[TASK INSTRUCTIONS] Only the stretch below from the line holding "You are a computer-use" through the line holding "Task: Click the 4.0 GRAMS fibre value" should be restated, word for word and with both ends included; pictures stay out.

[RECORDS FOR PROCESSING]
━━━━━━━━━━━━━━━━━━━━━━━━━━━━━━
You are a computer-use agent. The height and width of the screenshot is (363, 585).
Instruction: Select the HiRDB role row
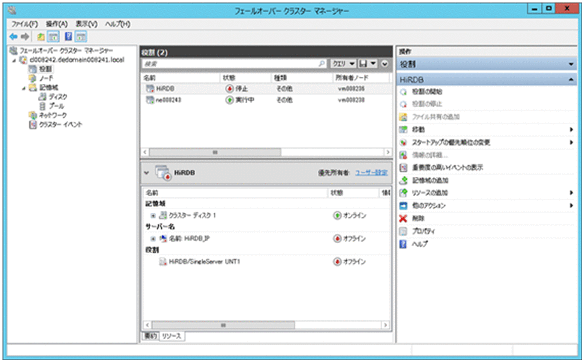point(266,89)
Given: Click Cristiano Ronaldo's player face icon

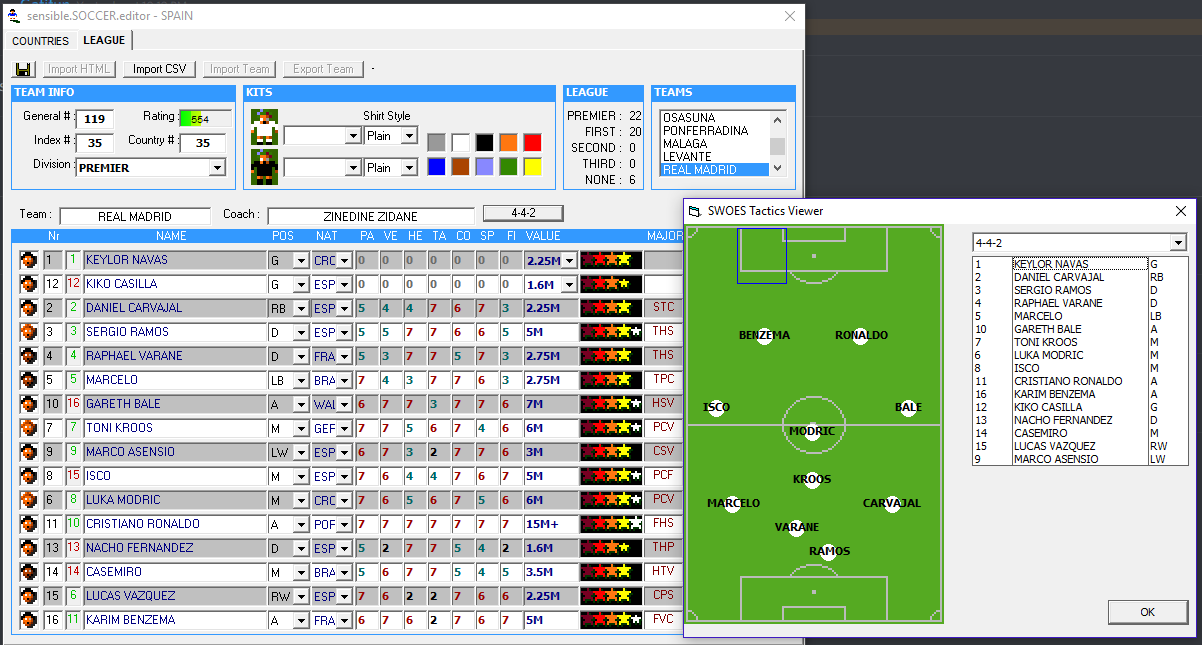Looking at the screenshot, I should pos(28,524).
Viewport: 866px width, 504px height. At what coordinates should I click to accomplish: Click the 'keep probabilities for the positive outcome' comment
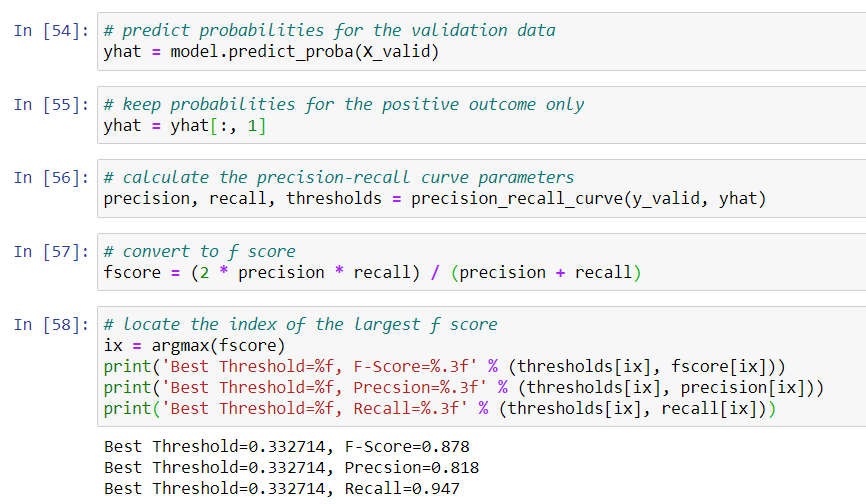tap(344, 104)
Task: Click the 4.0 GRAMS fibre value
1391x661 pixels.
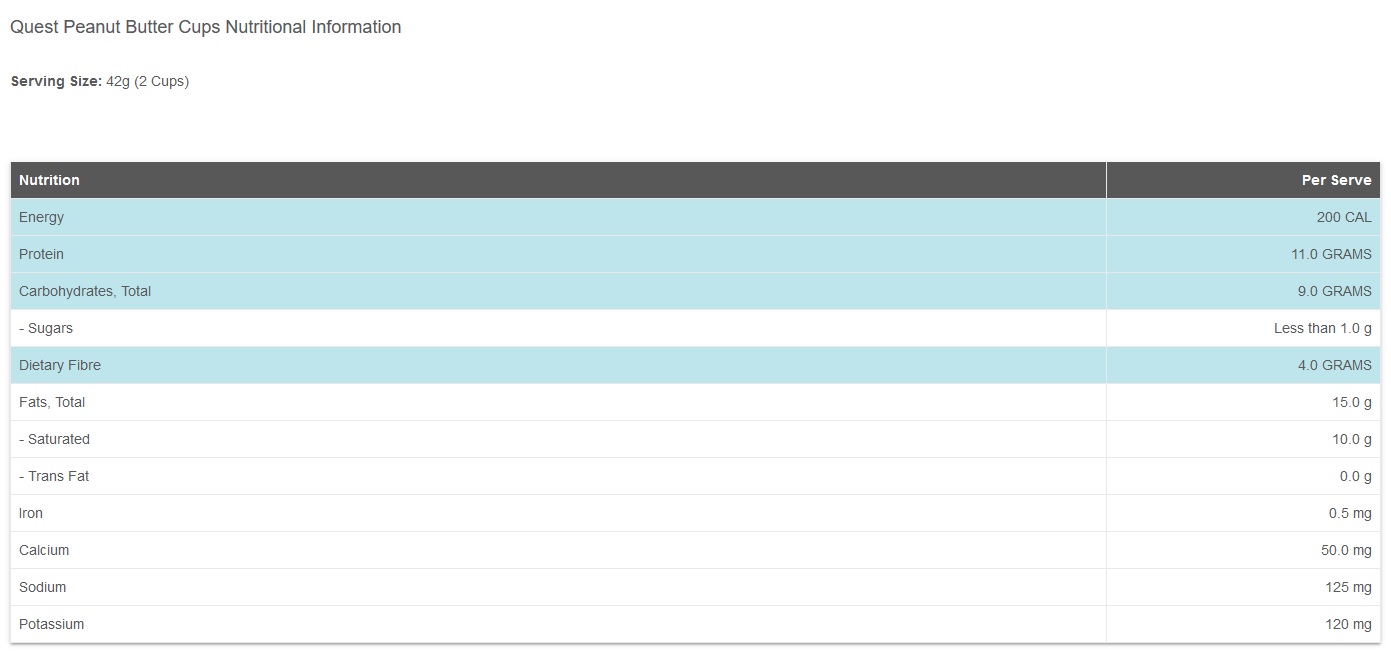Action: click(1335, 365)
━━━━━━━━━━━━━━━━━━━━━━━━━━━━━━
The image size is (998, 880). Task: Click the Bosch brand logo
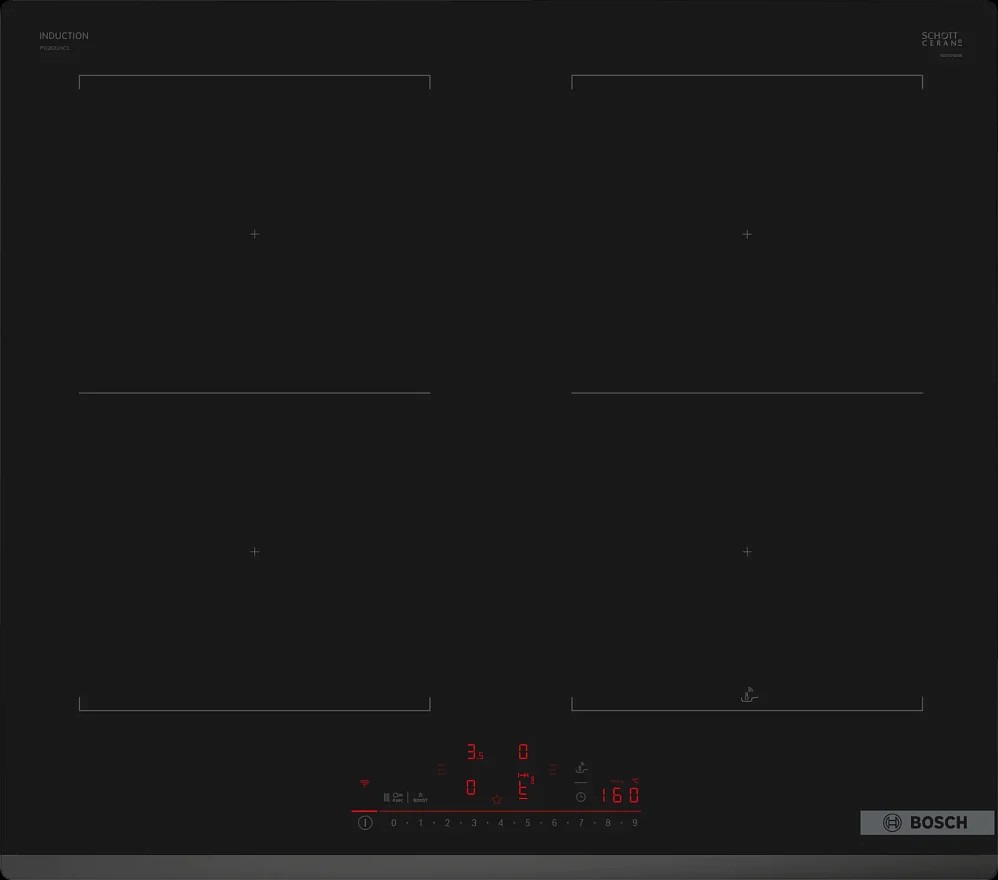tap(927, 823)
━━━━━━━━━━━━━━━━━━━━━━━━━━━━━━
[EXERCISE RESPONSE]
You are a computer-use agent. The height and width of the screenshot is (363, 585).
Instruction: Select the HiRDB role row
point(266,89)
Given: Click Cristiano Ronaldo's player face icon

Looking at the screenshot, I should pos(28,524).
Viewport: 866px width, 504px height. At what coordinates should I click to accomplish: Click the 'keep probabilities for the positive outcome' comment
tap(344, 104)
Task: Click the 4.0 GRAMS fibre value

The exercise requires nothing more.